Physical distancing and remote working as part of future office space planning.

By Franz Gurtner, 12.05.2020

Heading along the road towards normality in the working world not only involves overcoming (short-term) health policy hurdles, but also rethinking sustainable developments. Remote working, i.e. not being bound to a specific work location, has a special role to play in this context and is becoming an integral part of this new approach to working.


For the moment, let’s focus on the short-term adjustments to office buildings that the corona crisis has made necessary. Office premises are planned for the long term. No company is going to undertake major construction measures because of the crisis. However, organisational and spatial measures, which can be swiftly implemented, do play a major role in minimising the potential for spreading the viral infection. Bernhard Kern, Managing Director of the office consulting company Roomware, identifies the following approaches: “It’s all about offices, communication rooms and relaxation zones simply accommodating fewer people. It’s also necessary to ensure mobile room dividers and desk screens keep staff at a safe distance from each other and provide protection if they sneeze or cough”. Lightweight acrylic glass screens are preferred here as they are easy to clean and disinfect while preserving the transparency of the room at the same time.


People will refrain from travelling hundreds of kilometres for brief appointments, and instead rely more on online meetings or webinars.

Modern online tools complement the remote work.

_EXERCISE DATA_:
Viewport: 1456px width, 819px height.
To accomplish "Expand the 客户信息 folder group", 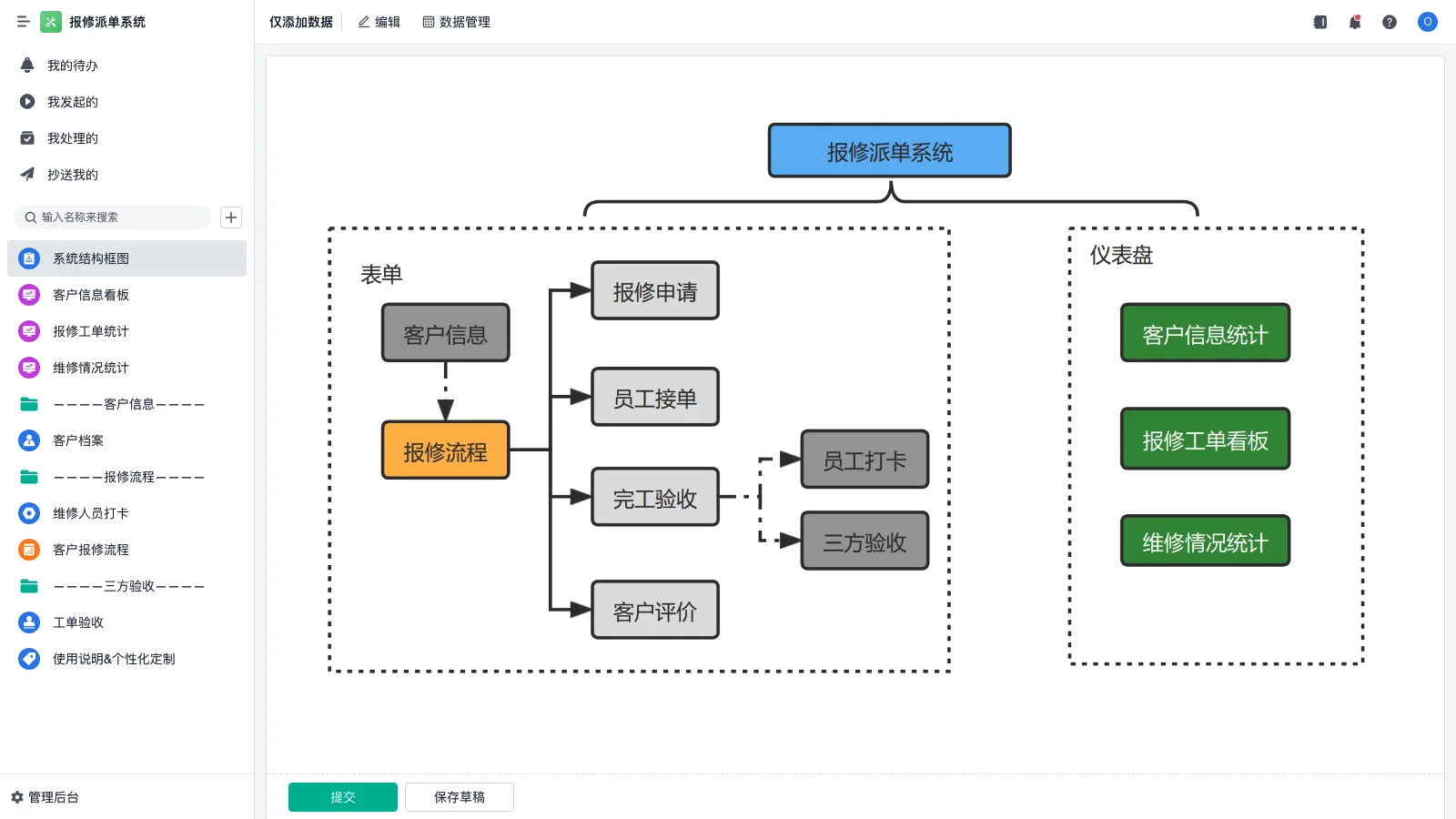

_PROBLEM STATEMENT_:
Pick up the article on office space planning after the corona crisis right after its closing sentence about online tools, and write the next part.

_RESULT OF THE TASK_:
Fewer people in one place works mainly in connection with remote working – mostly from the home office. Many companies are now resorting to cloud services and creating VPN access for their employees to the company network. New collaboration and conferencing tools such as Teams, Slack or Zoom make cross-location communication much easier and represent more than just a test run for future working models.” Although home office or remote work will stabilise over time at a lower level than now (in the middle of the health crisis), it will gain in importance in the long term. I see the greatest impact in terms of business travel; people will refrain from travelling hundreds of kilometres for brief appointments, and instead rely more on online meetings or webinars. This will not only increase efficiency, but will also have positive ecological effects,” says Bernhard Kern, assessing the development. He also assumes that the increased level of remote working will cause office space to shrink by 5 – 10% in the longer term.


Increased remote collaboration and communication also requires an adjustment to the space available in companies. In larger open-space offices, in particular, web meetings can lead to considerable noise pollution despite the use of headsets. Depending on the intended use – from desktop meetings to larger group meetings – companies should therefore provide rooms and technology that enable remote participants to be integrated seamlessly and without any hassle.